(PROBLEM) Return the data below exactly, but only from the line containing "[ApostateMage] (280, 1659)" through the line containing "Splat (318, 1346)", with both of those lines included.

(Stored items from a collection)
#####
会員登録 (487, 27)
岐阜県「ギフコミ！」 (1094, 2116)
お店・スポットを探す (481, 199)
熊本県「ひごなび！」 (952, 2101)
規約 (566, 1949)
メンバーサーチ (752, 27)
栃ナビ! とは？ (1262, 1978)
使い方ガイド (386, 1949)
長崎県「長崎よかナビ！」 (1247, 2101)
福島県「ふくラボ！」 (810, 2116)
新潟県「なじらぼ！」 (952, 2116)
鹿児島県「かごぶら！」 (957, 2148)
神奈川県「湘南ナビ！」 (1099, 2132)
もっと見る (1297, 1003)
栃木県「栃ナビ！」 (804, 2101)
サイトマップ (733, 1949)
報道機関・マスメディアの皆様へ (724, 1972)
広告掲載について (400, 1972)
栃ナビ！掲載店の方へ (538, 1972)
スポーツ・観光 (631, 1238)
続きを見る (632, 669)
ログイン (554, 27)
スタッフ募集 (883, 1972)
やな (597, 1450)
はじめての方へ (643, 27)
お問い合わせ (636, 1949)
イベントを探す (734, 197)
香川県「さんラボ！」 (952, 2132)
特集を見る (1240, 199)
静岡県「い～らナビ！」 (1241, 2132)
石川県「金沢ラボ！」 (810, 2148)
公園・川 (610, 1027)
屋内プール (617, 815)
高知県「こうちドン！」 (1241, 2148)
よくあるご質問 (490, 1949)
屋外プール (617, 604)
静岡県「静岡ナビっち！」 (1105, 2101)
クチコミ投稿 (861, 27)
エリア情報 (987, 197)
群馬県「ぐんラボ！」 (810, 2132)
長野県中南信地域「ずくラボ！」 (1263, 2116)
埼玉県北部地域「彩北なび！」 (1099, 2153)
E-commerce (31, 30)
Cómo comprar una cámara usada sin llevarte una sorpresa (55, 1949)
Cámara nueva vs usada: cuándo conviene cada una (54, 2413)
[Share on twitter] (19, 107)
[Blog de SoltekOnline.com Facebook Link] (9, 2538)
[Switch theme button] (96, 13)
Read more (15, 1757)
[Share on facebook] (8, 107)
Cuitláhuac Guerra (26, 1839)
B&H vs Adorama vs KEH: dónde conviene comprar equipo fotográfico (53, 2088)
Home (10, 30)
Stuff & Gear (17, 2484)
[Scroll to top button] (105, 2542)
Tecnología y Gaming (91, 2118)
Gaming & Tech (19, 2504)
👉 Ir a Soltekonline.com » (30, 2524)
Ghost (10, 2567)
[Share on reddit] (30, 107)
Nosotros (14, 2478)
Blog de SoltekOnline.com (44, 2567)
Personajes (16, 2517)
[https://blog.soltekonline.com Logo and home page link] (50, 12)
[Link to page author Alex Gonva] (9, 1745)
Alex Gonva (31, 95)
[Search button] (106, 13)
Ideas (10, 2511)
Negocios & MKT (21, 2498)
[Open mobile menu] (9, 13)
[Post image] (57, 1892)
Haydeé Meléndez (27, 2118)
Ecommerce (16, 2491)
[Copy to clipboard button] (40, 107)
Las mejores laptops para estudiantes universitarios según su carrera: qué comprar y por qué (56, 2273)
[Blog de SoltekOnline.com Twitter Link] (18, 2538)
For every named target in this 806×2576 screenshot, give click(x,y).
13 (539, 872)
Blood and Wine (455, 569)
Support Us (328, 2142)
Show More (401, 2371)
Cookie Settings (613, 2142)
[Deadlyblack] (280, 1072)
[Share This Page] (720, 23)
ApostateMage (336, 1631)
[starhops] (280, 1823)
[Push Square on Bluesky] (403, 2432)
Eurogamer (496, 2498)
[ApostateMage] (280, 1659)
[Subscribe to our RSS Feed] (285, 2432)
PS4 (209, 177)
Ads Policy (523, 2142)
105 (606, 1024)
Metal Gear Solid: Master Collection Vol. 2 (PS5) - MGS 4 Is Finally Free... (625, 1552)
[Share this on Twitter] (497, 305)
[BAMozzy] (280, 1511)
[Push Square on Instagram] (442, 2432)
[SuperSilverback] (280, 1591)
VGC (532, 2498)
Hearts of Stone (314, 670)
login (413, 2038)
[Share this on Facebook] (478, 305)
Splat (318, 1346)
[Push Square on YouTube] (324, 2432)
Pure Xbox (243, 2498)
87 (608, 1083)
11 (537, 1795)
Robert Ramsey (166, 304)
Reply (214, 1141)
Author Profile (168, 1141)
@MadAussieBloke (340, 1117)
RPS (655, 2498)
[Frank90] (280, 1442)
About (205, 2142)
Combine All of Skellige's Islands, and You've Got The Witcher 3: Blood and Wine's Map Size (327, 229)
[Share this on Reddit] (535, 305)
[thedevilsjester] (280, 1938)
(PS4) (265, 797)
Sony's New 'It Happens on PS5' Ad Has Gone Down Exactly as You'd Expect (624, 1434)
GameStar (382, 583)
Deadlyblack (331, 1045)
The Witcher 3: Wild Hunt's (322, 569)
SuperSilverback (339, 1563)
#####
(ANSWER BOX)
[ApostateMage] (280, 1659)
[Subscribe to our RSS Feed] (285, 2432)
PS4 (209, 177)
Ads Policy (523, 2142)
105 (606, 1024)
Metal Gear Solid: Master Collection Vol. 2 (PS5) - MGS 4 Is Finally Free... (625, 1552)
[Share this on Twitter] (497, 305)
[BAMozzy] (280, 1511)
[Push Square on Instagram] (442, 2432)
[SuperSilverback] (280, 1591)
VGC (532, 2498)
Hearts of Stone (314, 670)
login (413, 2038)
[Share this on Facebook] (478, 305)
Splat (318, 1346)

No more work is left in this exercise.